• [Set task]: Count the lines in the records below that contain the string "Image", treating uppercase and lowercase as different, and reply with only the number.

• [Records to process]:
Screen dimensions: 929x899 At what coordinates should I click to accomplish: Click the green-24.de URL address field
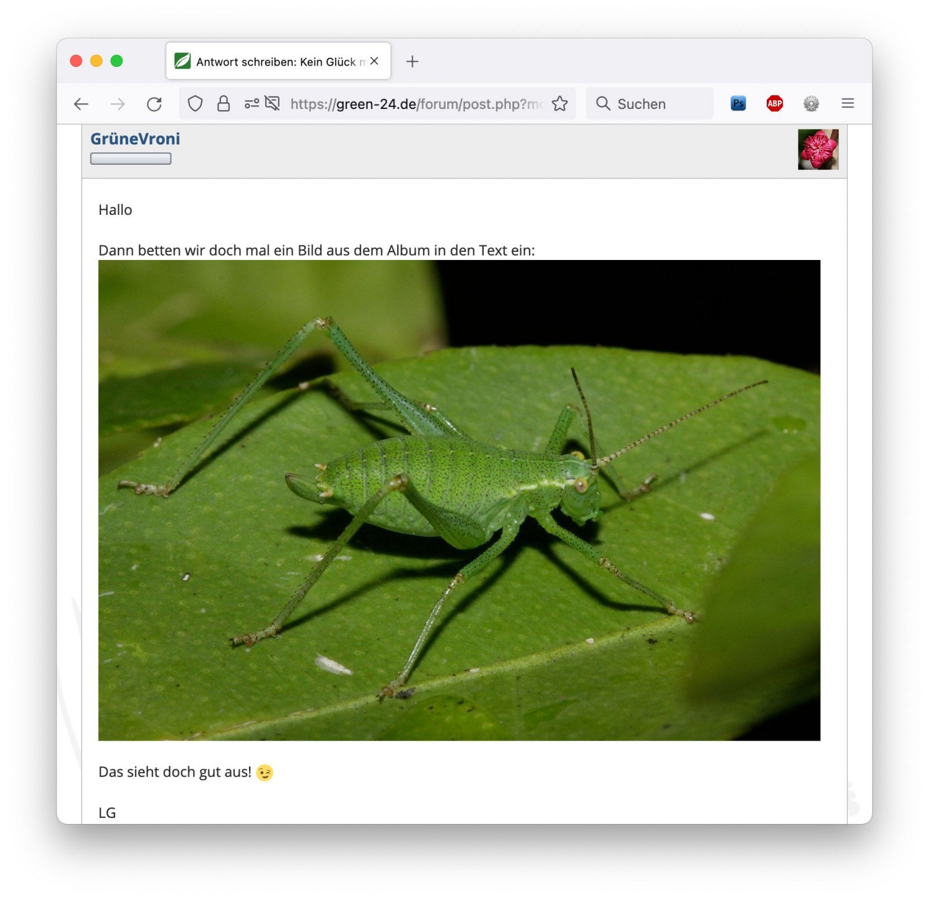tap(415, 104)
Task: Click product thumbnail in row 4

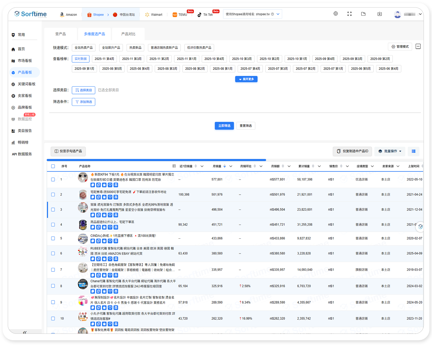Action: (83, 225)
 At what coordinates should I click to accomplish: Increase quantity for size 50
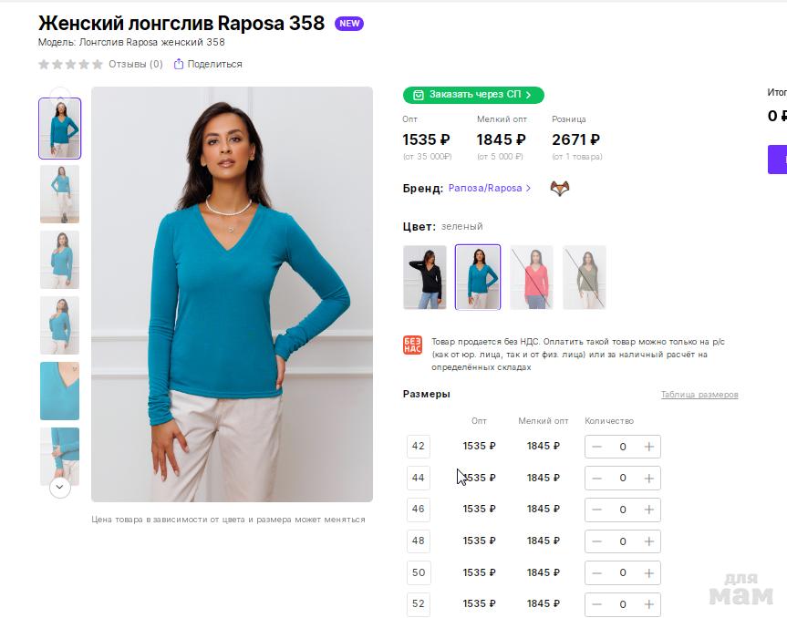649,572
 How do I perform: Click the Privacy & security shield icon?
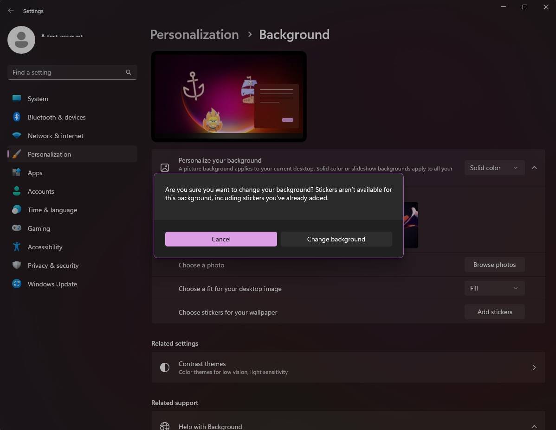click(17, 266)
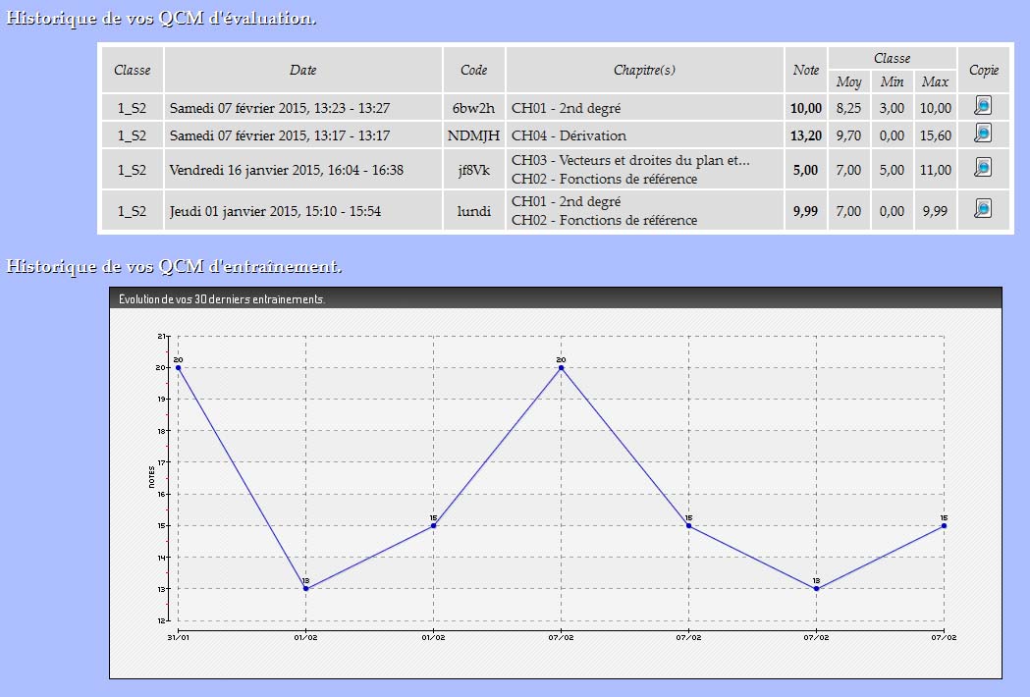This screenshot has height=697, width=1030.
Task: Select the 13,20 grade for CH04 Dérivation
Action: [806, 135]
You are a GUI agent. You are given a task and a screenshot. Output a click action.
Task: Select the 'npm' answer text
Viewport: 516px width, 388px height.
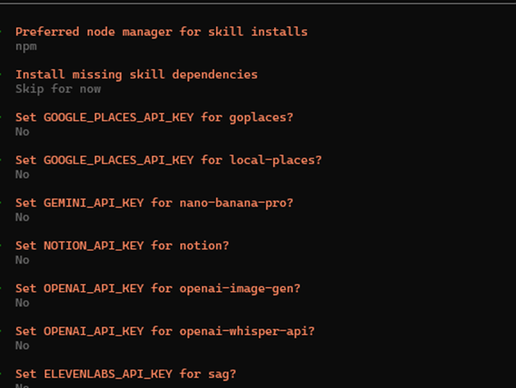tap(26, 47)
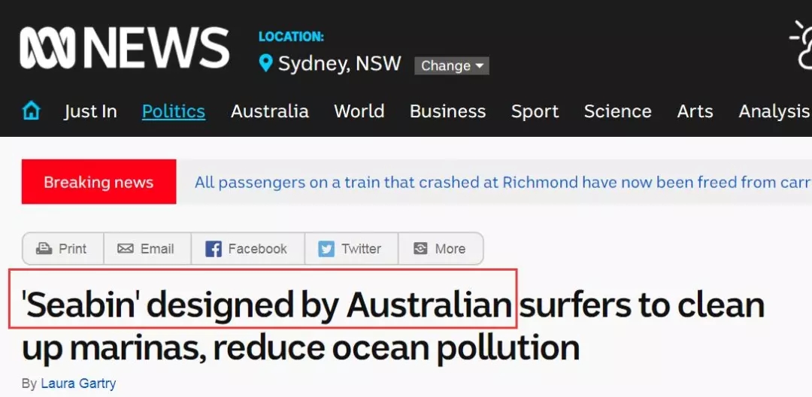Click the home icon in navigation

pyautogui.click(x=31, y=111)
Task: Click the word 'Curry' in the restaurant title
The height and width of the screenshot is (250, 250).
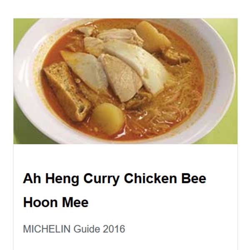Action: tap(101, 179)
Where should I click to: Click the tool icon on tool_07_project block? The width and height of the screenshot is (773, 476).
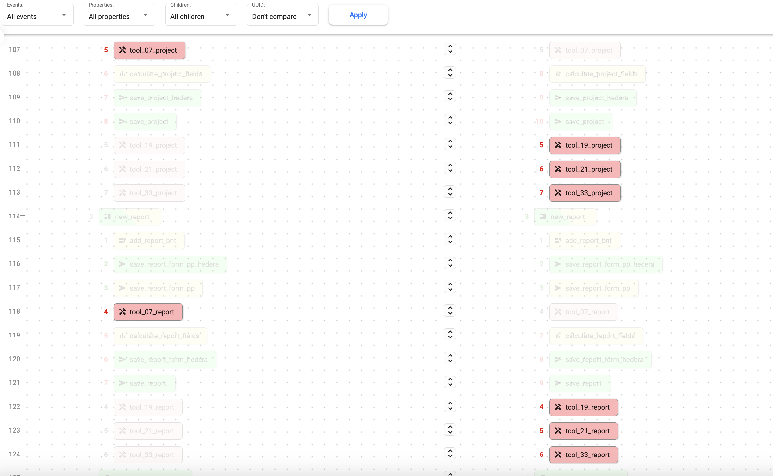coord(123,50)
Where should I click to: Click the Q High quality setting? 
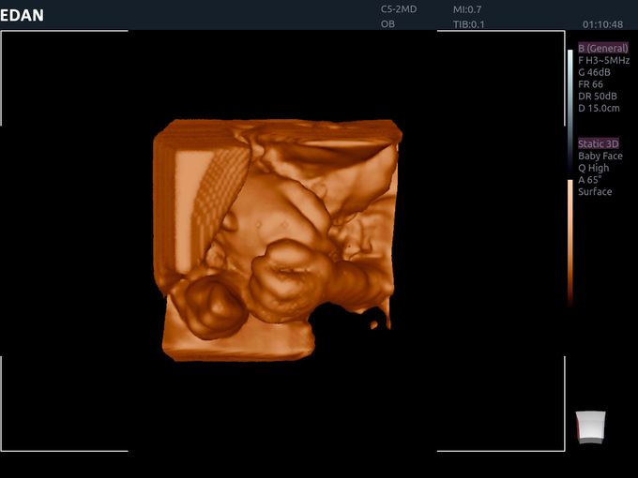(593, 168)
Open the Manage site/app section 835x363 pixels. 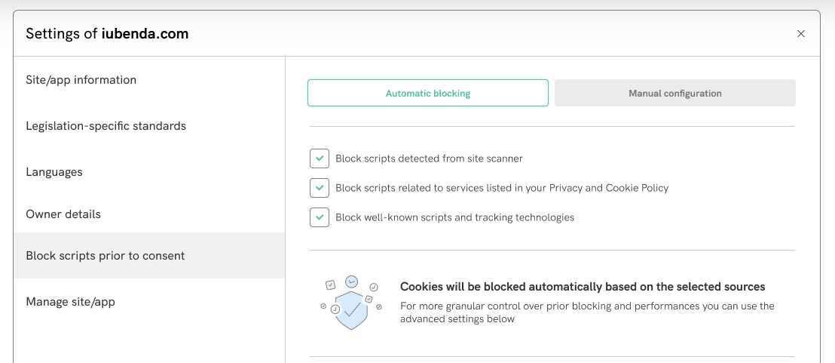click(71, 302)
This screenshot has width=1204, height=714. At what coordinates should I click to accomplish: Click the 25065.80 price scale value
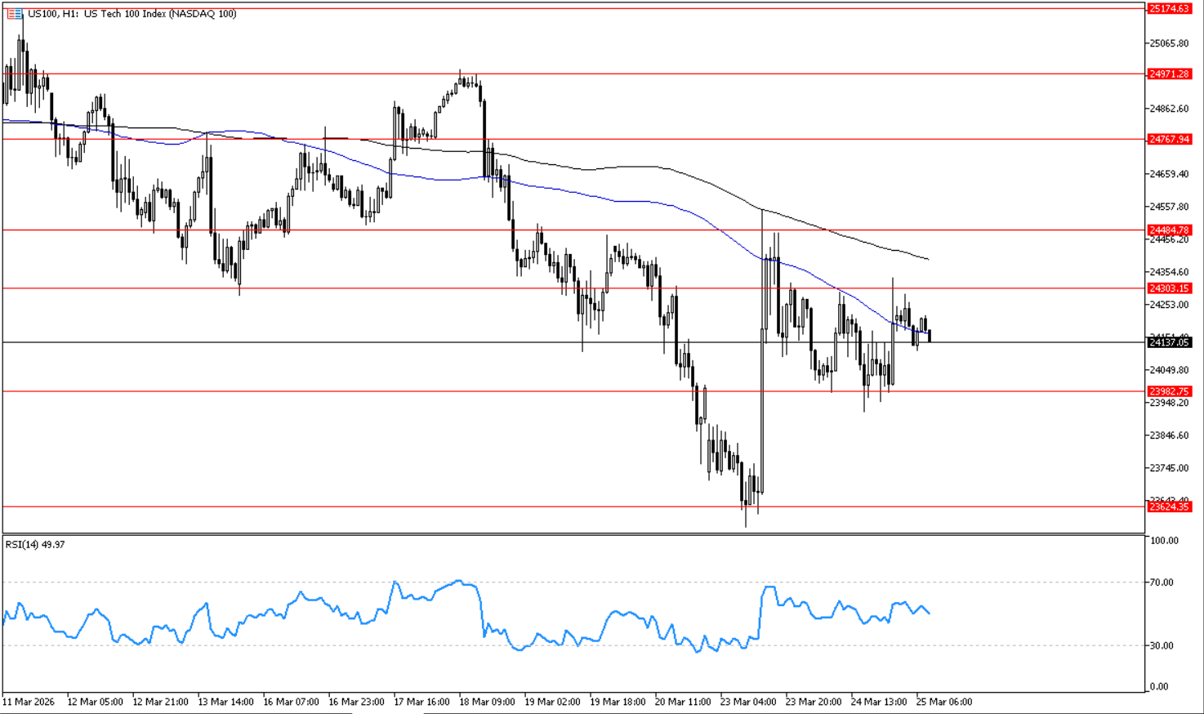point(1168,43)
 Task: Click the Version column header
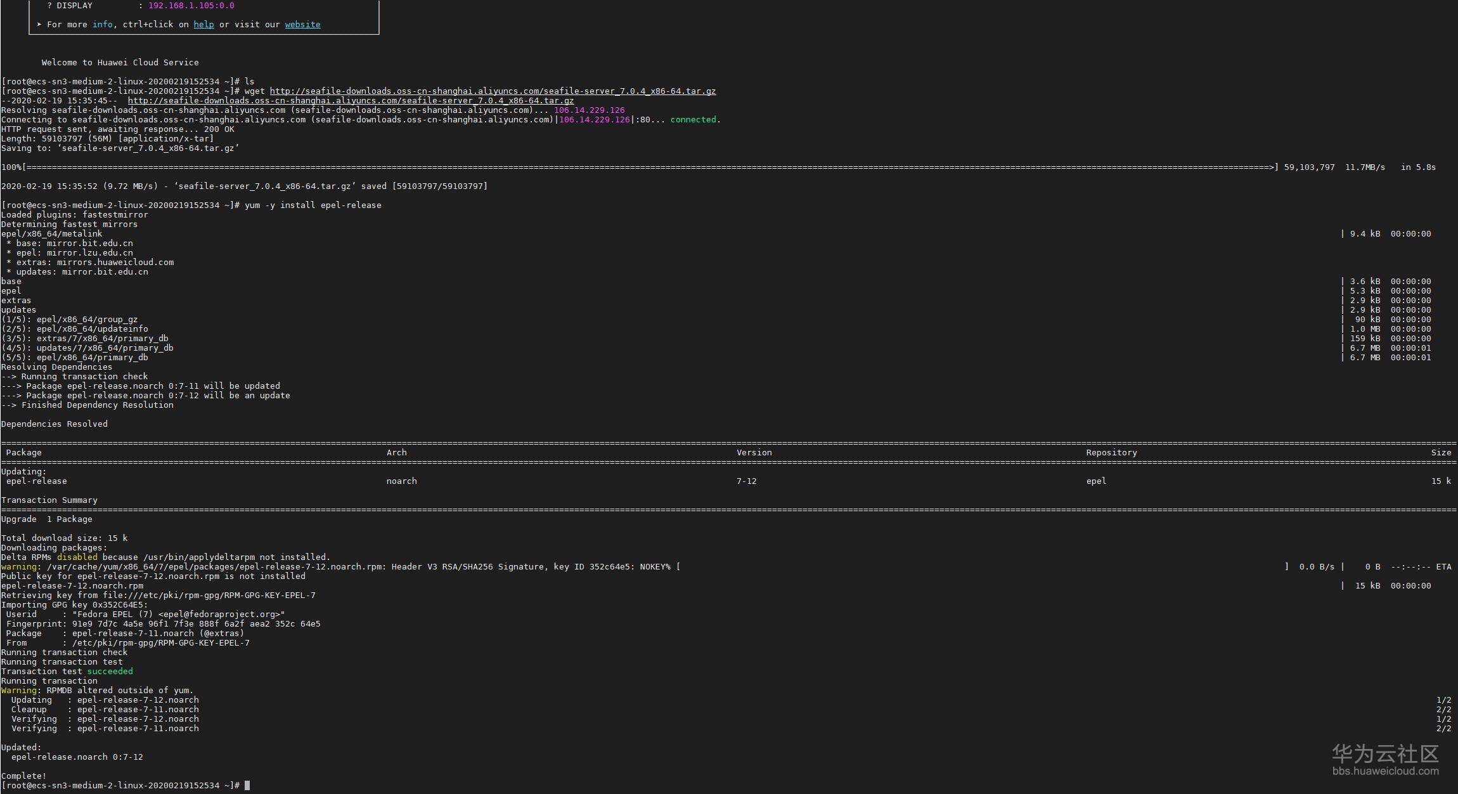coord(754,452)
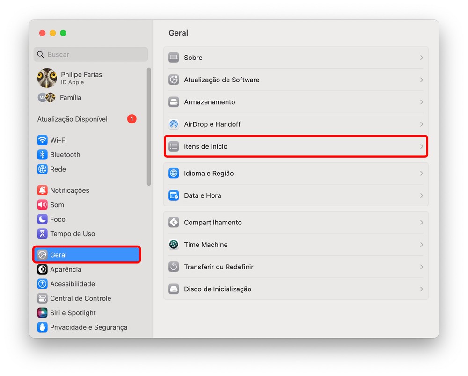Select Aparência in the sidebar
Viewport: 468px width, 376px height.
coord(66,269)
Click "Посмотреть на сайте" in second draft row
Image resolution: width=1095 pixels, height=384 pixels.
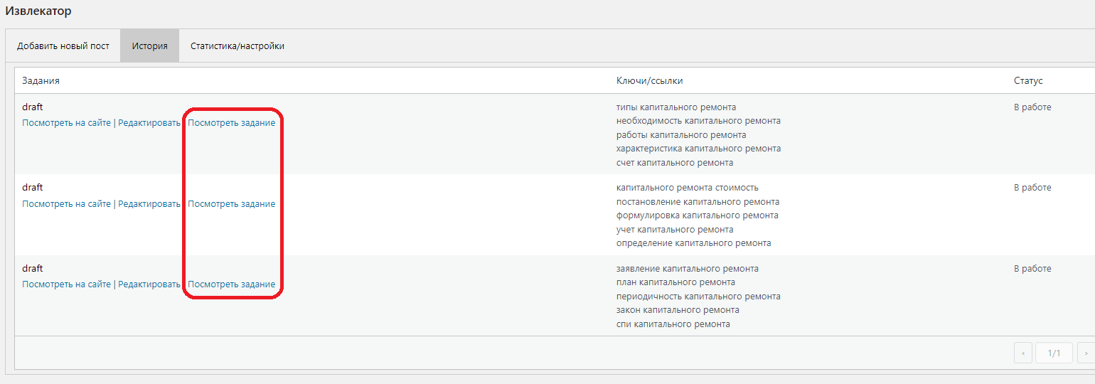66,204
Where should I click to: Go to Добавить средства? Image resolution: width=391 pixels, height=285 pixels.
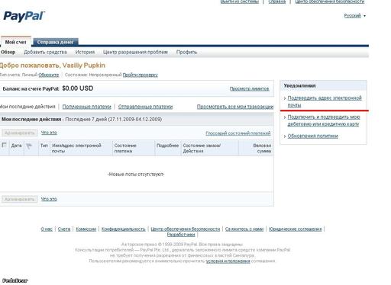coord(45,52)
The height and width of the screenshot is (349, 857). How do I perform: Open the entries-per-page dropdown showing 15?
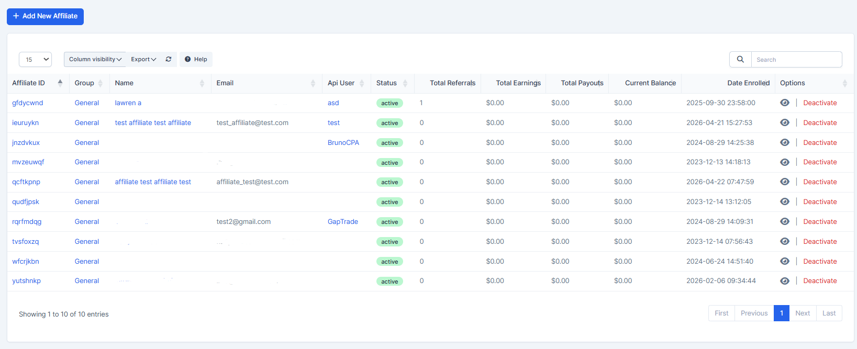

• [Output of the exercise]: 2